Output the data from the line with "Screen dimensions: 1838x976" up to and including the line with "This screenshot has width=285, height=435.", unchanged.

» Given records:
————

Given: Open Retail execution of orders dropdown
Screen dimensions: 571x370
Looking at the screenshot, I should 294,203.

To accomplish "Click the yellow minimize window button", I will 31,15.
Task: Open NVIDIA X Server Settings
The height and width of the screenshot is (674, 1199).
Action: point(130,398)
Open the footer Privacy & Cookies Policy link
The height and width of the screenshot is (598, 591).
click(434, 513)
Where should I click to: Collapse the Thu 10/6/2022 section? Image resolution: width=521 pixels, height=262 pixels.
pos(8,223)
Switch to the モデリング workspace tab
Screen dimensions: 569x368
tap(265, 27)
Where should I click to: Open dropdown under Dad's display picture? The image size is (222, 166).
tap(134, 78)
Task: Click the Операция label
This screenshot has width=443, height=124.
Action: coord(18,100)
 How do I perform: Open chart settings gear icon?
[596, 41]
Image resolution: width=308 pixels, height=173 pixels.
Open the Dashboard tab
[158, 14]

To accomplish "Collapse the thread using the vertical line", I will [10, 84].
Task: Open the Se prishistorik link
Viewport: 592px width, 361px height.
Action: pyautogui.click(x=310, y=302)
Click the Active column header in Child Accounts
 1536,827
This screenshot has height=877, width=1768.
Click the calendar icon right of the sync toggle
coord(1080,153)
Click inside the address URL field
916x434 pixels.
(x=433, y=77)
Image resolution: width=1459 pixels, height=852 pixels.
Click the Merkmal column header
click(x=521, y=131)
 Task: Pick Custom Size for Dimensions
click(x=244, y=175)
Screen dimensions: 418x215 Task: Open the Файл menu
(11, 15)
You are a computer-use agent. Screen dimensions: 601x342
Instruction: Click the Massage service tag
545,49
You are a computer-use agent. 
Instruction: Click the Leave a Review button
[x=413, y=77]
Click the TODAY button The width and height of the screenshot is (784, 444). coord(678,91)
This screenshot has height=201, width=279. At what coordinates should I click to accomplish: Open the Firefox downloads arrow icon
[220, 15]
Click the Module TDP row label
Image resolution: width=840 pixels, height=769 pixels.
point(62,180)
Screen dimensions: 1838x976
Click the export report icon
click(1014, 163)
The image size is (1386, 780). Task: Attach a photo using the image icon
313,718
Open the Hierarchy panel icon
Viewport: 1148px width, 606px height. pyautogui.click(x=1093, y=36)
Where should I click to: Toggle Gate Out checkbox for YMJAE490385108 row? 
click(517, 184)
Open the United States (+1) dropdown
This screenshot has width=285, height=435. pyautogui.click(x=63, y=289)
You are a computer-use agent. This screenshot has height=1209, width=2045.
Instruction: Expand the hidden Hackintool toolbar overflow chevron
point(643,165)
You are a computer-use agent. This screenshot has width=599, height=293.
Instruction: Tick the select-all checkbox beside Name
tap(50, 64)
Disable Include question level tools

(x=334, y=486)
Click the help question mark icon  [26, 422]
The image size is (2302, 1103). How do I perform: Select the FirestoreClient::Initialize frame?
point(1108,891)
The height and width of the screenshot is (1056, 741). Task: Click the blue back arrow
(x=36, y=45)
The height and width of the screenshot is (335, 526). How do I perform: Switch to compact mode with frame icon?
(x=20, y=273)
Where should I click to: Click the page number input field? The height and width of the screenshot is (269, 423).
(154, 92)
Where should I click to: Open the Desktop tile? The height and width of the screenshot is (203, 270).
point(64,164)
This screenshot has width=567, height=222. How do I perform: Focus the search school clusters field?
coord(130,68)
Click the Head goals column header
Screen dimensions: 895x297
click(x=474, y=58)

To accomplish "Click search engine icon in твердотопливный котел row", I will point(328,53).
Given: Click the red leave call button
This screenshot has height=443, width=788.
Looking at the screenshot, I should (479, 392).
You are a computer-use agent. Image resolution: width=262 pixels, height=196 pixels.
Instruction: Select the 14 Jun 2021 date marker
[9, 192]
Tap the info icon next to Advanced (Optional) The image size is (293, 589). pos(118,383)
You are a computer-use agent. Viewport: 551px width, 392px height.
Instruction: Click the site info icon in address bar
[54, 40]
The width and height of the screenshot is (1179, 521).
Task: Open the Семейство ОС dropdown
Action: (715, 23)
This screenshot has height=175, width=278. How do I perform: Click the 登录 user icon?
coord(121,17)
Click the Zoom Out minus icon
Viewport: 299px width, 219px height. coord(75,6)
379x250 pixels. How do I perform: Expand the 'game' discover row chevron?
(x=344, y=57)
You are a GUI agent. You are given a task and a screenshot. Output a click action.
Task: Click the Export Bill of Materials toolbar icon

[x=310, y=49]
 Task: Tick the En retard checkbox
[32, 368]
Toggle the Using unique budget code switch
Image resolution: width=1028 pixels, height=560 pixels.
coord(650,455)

————

» Reply:
Screen dimensions: 1838x976
Click the export report icon
click(1014, 163)
The image size is (1386, 780). Task: Attach a photo using the image icon
313,718
Open the Hierarchy panel icon
Viewport: 1148px width, 606px height. pyautogui.click(x=1093, y=36)
Where should I click to: Toggle Gate Out checkbox for YMJAE490385108 row? 
click(517, 184)
Open the United States (+1) dropdown
This screenshot has width=285, height=435. pyautogui.click(x=63, y=289)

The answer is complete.